O Q! completou uma semana de vida com muitos problemas. Foi difícil encontrar o jornal. O sistema de venda de ambulantes em 192 pontos da cidade naufragou na chuva forte que caiu no final da tarde, principalmente nos dois primeiros dias de circulação.
Os ambulantes contratados ficam apenas três horas nos pontos de venda – entre 17h e 20h. Na primeira semana, a moça que trabalha em frente a uma universidade no bairro do Rio Comprido afirmou ter vendido 25 jornais diários, em média. Além dos ambulantes, pouco mais de 100 bancas do Rio se cadastraram para vender o jornal.
O tablóide vespertino, que prometia em outdoors e em spots de rádio trazer notícias mais atualizadas do que os matutinos populares, optou matérias frias, sem impacto, descumprindo a promessa inicial. Não trouxe inovações gráficas nem tecnológicas e luta, sem a força de uma grande mídia, para modificar o hábito arraigado entre fluminenses e cariocas de comprar jornais pela manhã. Outro dado estranho é a proporção editor/página. Incluindo os editores-executivos, são 16 editores para 24 páginas.
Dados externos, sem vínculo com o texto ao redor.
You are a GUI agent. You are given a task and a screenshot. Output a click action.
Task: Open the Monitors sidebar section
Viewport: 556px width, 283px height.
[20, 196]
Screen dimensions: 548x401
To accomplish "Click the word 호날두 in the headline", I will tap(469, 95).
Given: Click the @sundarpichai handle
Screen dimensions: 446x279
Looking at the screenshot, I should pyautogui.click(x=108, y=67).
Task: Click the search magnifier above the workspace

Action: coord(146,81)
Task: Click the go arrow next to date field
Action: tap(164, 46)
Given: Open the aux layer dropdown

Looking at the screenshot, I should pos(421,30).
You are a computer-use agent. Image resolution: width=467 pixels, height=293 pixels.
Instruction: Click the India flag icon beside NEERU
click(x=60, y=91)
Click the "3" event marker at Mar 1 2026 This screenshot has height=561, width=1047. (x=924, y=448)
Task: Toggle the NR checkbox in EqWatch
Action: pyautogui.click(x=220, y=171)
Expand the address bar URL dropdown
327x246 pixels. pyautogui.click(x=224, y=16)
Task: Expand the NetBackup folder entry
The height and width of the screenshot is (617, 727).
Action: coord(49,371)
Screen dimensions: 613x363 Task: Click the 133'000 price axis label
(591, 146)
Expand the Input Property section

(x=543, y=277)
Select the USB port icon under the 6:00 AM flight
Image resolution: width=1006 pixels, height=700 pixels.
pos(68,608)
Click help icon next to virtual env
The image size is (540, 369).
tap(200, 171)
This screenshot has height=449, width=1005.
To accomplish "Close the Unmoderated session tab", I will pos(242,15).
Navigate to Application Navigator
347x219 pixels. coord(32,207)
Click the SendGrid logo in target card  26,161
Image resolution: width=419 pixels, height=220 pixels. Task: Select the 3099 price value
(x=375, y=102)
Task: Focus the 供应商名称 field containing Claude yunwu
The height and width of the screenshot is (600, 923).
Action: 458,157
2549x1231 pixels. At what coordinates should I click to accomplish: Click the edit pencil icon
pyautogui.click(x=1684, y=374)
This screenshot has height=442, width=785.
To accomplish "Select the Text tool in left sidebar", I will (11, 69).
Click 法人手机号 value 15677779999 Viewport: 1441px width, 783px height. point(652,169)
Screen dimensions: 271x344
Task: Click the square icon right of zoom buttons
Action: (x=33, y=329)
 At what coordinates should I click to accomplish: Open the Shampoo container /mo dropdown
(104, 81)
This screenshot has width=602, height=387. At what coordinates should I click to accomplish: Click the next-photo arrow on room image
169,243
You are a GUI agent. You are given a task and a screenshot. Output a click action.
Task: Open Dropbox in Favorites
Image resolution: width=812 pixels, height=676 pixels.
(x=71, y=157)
Uma iniciativa, porém, merece um registro. O jornal firmou convênio com a Universidade Popular de Comunicação, projeto da ONG Observatório de Favelas, que conta com o apoio da UERJ, UFRJ, UFF, Abraji e Sindicato dos Jornalistas do Rio para formação de comunicadores populares nas favelas. O objetivo é permitir que os alunos do Observatório façam estágio no jornal para se qualificarem e produzir, supervisionados por jornalistas, pautas sobre o cotidiano das comunidades carentes – histórias sobre o aproveitamento e o direito de uso das lajes, o racismo entre negros e nordestinos nas comunidades e uma série de outros assuntos que não são trabalhados a contento na grande imprensa.
Boa iniciativa que não pode ser atrapalhada por repórteres afoitos, que acaso queiram obter informações sobre traficantes de drogas por intermédio desses estudantes.